With great popularity, comes greater progress, but also greater problems. This is certainly the case with the over the top (OTT) messaging market, and has definitely been the case with KakaoTalk lately, although other messaging apps on Android are every bit as vulnerable to malicious attacks. As such, users on KakaoTalk should not feel any more threatened than users of any other messaging application.
There are many different ways hackers go about gaining access to a user’s device, and one of the most common is to take a normal, legitimate version of an app, add malicious code to it, and then distribute it via email, which is precisely what has been occurring with the latest Trojan targeting KakaoTalk and its users.

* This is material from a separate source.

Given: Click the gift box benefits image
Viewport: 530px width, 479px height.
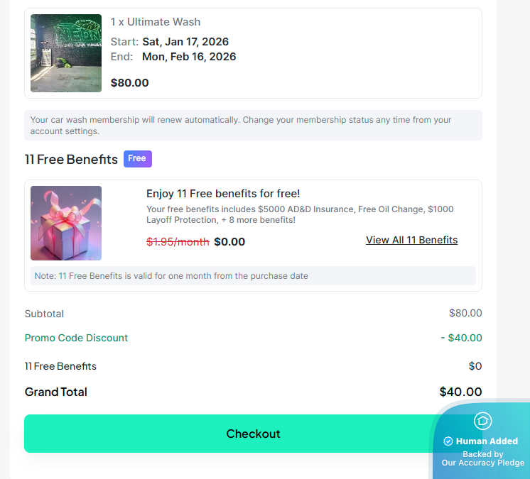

The Trojan has been detected by Trojan eradication specialists Trend Micro as ANDROIDOS_ANALITYFTP.A.
Most Android apps are written using the Java programming language, which makes it easier for attackers to add malicious code. ANDROIDOS_ANALITYFTP.A seems to be a Trojanized app that can be used by eavesdroppers. This app regularly sends out contact information, text messages, and some phone settings to a command-and-control server from where the attacker can retrieve it.
By examining the details of the app, one can see the differences between the legitimate app and the modified one. Details like the country in which it was based, the serial number, and the organization name will all appear different. Trojan versions of KakaoTalk will also ask users for more permissions than the legitimate version.
Fake apps, such as the “KakaoTalk Security Plugin” app (ANDROIDOS_FAKEKKAO.A) that hit users a month ago, are also a popular way for attackers to gain access to user information. The attackers in this case used a hacked Google Play developer account to distribute an app that contained ads for a number of apps, including the aformentioned fake KakaoTalk Security Plugin. Once installed, the app reads user address book info and sends messages to all contacts in the device.
As with most Android malware, spyware, virus, and trojan threats, the most effective way of avoiding being hit by these particular issues is to avoid downloading apps from outside Google Play or Amazon App Store. While this is certainly not going to prevent malicious content from hitting your devices through the apps, it can go a long way in preventing the vast majority of malicious code from getting into and gaining access to your device.